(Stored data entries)
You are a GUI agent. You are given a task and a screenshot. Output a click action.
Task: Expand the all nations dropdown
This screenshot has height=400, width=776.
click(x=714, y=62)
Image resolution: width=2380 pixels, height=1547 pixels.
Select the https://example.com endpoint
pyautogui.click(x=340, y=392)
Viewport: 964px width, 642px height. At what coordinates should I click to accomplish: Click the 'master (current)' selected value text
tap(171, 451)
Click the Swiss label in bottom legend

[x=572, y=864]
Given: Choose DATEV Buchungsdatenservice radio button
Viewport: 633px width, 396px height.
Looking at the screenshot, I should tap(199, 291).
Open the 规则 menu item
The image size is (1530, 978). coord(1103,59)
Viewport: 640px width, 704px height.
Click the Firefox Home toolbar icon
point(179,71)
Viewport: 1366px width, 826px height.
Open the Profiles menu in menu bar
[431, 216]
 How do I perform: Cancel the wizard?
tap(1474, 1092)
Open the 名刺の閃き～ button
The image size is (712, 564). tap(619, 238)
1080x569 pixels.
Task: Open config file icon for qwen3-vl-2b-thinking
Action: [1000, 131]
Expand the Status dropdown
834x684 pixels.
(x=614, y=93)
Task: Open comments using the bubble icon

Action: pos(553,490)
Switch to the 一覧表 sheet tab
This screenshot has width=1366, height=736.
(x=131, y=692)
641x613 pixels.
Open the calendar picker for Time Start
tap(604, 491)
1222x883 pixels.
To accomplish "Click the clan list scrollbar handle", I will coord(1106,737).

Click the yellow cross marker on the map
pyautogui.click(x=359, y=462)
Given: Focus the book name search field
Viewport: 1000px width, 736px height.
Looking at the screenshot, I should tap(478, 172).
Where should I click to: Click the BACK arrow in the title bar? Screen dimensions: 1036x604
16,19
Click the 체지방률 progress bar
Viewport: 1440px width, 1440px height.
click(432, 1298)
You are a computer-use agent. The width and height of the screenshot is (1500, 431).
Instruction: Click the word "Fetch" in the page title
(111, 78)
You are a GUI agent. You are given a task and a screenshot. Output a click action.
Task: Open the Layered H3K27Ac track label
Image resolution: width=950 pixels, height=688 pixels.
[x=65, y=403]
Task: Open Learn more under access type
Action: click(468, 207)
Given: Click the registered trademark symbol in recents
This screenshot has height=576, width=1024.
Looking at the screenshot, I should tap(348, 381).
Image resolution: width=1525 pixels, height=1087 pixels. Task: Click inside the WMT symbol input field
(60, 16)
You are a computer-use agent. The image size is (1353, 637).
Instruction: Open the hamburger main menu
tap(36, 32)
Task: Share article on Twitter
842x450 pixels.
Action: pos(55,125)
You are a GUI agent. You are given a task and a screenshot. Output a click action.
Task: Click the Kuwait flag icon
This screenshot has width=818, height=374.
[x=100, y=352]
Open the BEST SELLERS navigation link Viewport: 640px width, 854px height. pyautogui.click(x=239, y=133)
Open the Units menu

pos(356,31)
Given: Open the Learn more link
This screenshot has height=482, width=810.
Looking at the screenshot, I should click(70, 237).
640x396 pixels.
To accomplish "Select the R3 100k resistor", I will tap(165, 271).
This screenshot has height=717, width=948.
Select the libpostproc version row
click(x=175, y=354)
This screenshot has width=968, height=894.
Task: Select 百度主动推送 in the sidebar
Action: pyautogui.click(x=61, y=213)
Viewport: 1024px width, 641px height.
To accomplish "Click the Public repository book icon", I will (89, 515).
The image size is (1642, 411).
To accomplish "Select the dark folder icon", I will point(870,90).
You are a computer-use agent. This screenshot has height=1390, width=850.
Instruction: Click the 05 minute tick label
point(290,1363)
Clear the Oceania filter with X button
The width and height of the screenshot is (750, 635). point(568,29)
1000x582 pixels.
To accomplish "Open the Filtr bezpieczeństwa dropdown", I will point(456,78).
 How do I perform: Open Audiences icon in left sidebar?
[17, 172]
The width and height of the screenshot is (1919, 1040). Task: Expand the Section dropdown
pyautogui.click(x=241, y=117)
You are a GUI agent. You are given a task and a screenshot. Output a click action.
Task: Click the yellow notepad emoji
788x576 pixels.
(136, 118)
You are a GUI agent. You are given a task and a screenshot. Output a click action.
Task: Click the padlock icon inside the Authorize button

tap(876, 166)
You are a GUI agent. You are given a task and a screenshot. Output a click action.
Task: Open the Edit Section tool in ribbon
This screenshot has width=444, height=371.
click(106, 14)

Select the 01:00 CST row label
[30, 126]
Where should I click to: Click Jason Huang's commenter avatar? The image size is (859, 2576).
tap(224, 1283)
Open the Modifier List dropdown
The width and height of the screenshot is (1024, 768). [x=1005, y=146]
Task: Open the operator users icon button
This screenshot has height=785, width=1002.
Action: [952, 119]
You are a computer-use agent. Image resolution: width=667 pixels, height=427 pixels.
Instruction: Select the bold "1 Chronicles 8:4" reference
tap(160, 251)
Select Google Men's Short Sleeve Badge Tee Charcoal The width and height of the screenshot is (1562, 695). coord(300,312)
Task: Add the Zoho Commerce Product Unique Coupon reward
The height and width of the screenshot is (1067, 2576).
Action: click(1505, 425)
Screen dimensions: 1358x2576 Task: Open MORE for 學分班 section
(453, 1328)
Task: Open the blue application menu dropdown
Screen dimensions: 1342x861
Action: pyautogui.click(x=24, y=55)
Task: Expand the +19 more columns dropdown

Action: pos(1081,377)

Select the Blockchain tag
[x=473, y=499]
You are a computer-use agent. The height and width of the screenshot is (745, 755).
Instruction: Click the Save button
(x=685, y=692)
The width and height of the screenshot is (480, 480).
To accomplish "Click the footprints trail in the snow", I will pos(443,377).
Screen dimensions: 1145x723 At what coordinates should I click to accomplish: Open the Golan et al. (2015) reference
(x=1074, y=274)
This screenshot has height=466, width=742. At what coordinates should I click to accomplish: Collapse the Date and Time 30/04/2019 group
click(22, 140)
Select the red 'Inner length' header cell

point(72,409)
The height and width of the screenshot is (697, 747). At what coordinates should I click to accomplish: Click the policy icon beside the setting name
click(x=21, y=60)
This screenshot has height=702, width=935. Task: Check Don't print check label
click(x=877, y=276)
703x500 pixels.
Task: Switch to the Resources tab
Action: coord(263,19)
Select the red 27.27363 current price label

> _Exercise goal_: Take each record above and return it verbatim.

> _Response for this exercise_:
You are a GUI agent. You are given a task and a screenshot. Output a click action.
Task: Expand the all nations dropdown
This screenshot has height=400, width=776.
click(x=714, y=62)
Image resolution: width=2380 pixels, height=1547 pixels.
Select the https://example.com endpoint
pyautogui.click(x=340, y=392)
Viewport: 964px width, 642px height. At what coordinates should I click to accomplish: Click the 'master (current)' selected value text
tap(171, 451)
Click the Swiss label in bottom legend

[x=572, y=864]
Given: Choose DATEV Buchungsdatenservice radio button
Viewport: 633px width, 396px height.
Looking at the screenshot, I should tap(199, 291).
Open the 规则 menu item
The image size is (1530, 978). coord(1103,59)
Viewport: 640px width, 704px height.
Click the Firefox Home toolbar icon
point(179,71)
Viewport: 1366px width, 826px height.
Open the Profiles menu in menu bar
[431, 216]
 How do I perform: Cancel the wizard?
tap(1474, 1092)
Open the 名刺の閃き～ button
The image size is (712, 564). tap(619, 238)
1080x569 pixels.
Task: Open config file icon for qwen3-vl-2b-thinking
Action: [1000, 131]
Expand the Status dropdown
834x684 pixels.
(x=614, y=93)
Task: Open comments using the bubble icon

Action: pos(553,490)
Switch to the 一覧表 sheet tab
This screenshot has width=1366, height=736.
(x=131, y=692)
641x613 pixels.
Open the calendar picker for Time Start
tap(604, 491)
1222x883 pixels.
To accomplish "Click the clan list scrollbar handle", I will coord(1106,737).

Click the yellow cross marker on the map
pyautogui.click(x=359, y=462)
Given: Focus the book name search field
Viewport: 1000px width, 736px height.
Looking at the screenshot, I should tap(478, 172).
Where should I click to: Click the BACK arrow in the title bar? Screen dimensions: 1036x604
16,19
Click the 체지방률 progress bar
Viewport: 1440px width, 1440px height.
click(432, 1298)
You are a computer-use agent. The width and height of the screenshot is (1500, 431).
Instruction: Click the word "Fetch" in the page title
(111, 78)
You are a GUI agent. You are given a task and a screenshot. Output a click action.
Task: Open the Layered H3K27Ac track label
Image resolution: width=950 pixels, height=688 pixels.
[x=65, y=403]
Task: Open Learn more under access type
Action: click(468, 207)
Given: Click the registered trademark symbol in recents
This screenshot has height=576, width=1024.
Looking at the screenshot, I should tap(348, 381).
Image resolution: width=1525 pixels, height=1087 pixels. Task: Click inside the WMT symbol input field
(60, 16)
You are a computer-use agent. The image size is (1353, 637).
Instruction: Open the hamburger main menu
tap(36, 32)
Task: Share article on Twitter
842x450 pixels.
Action: pos(55,125)
You are a GUI agent. You are given a task and a screenshot. Output a click action.
Task: Click the Kuwait flag icon
This screenshot has width=818, height=374.
[x=100, y=352]
Open the BEST SELLERS navigation link Viewport: 640px width, 854px height. pyautogui.click(x=239, y=133)
Open the Units menu

pos(356,31)
Given: Open the Learn more link
This screenshot has height=482, width=810.
Looking at the screenshot, I should click(70, 237).
640x396 pixels.
To accomplish "Select the R3 100k resistor", I will tap(165, 271).
This screenshot has height=717, width=948.
Select the libpostproc version row
click(x=175, y=354)
This screenshot has width=968, height=894.
Task: Select 百度主动推送 in the sidebar
Action: pyautogui.click(x=61, y=213)
Viewport: 1024px width, 641px height.
To accomplish "Click the Public repository book icon", I will (89, 515).
The image size is (1642, 411).
To accomplish "Select the dark folder icon", I will point(870,90).
You are a computer-use agent. This screenshot has height=1390, width=850.
Instruction: Click the 05 minute tick label
point(290,1363)
Clear the Oceania filter with X button
The width and height of the screenshot is (750, 635). point(568,29)
1000x582 pixels.
To accomplish "Open the Filtr bezpieczeństwa dropdown", I will point(456,78).
 How do I perform: Open Audiences icon in left sidebar?
[17, 172]
The width and height of the screenshot is (1919, 1040). Task: Expand the Section dropdown
pyautogui.click(x=241, y=117)
You are a GUI agent. You are given a task and a screenshot. Output a click action.
Task: Click the yellow notepad emoji
788x576 pixels.
(136, 118)
You are a GUI agent. You are given a task and a screenshot. Output a click action.
Task: Click the padlock icon inside the Authorize button

tap(876, 166)
You are a GUI agent. You are given a task and a screenshot. Output a click action.
Task: Open the Edit Section tool in ribbon
This screenshot has width=444, height=371.
click(106, 14)

Select the 01:00 CST row label
[30, 126]
Where should I click to: Click Jason Huang's commenter avatar? The image size is (859, 2576).
tap(224, 1283)
Open the Modifier List dropdown
The width and height of the screenshot is (1024, 768). [x=1005, y=146]
Task: Open the operator users icon button
This screenshot has height=785, width=1002.
Action: [952, 119]
You are a computer-use agent. Image resolution: width=667 pixels, height=427 pixels.
Instruction: Select the bold "1 Chronicles 8:4" reference
tap(160, 251)
Select Google Men's Short Sleeve Badge Tee Charcoal The width and height of the screenshot is (1562, 695). coord(300,312)
Task: Add the Zoho Commerce Product Unique Coupon reward
The height and width of the screenshot is (1067, 2576).
Action: click(1505, 425)
Screen dimensions: 1358x2576 Task: Open MORE for 學分班 section
(453, 1328)
Task: Open the blue application menu dropdown
Screen dimensions: 1342x861
Action: pyautogui.click(x=24, y=55)
Task: Expand the +19 more columns dropdown

Action: pos(1081,377)

Select the Blockchain tag
[x=473, y=499]
You are a computer-use agent. The height and width of the screenshot is (745, 755).
Instruction: Click the Save button
(x=685, y=692)
The width and height of the screenshot is (480, 480).
To accomplish "Click the footprints trail in the snow", I will pos(443,377).
Screen dimensions: 1145x723 At what coordinates should I click to accomplish: Open the Golan et al. (2015) reference
(x=1074, y=274)
This screenshot has height=466, width=742. At what coordinates should I click to accomplish: Collapse the Date and Time 30/04/2019 group
click(22, 140)
Select the red 'Inner length' header cell

point(72,409)
The height and width of the screenshot is (697, 747). At what coordinates should I click to accomplish: Click the policy icon beside the setting name
click(x=21, y=60)
This screenshot has height=702, width=935. Task: Check Don't print check label
click(x=877, y=276)
703x500 pixels.
Task: Switch to the Resources tab
Action: coord(263,19)
Select the red 27.27363 current price label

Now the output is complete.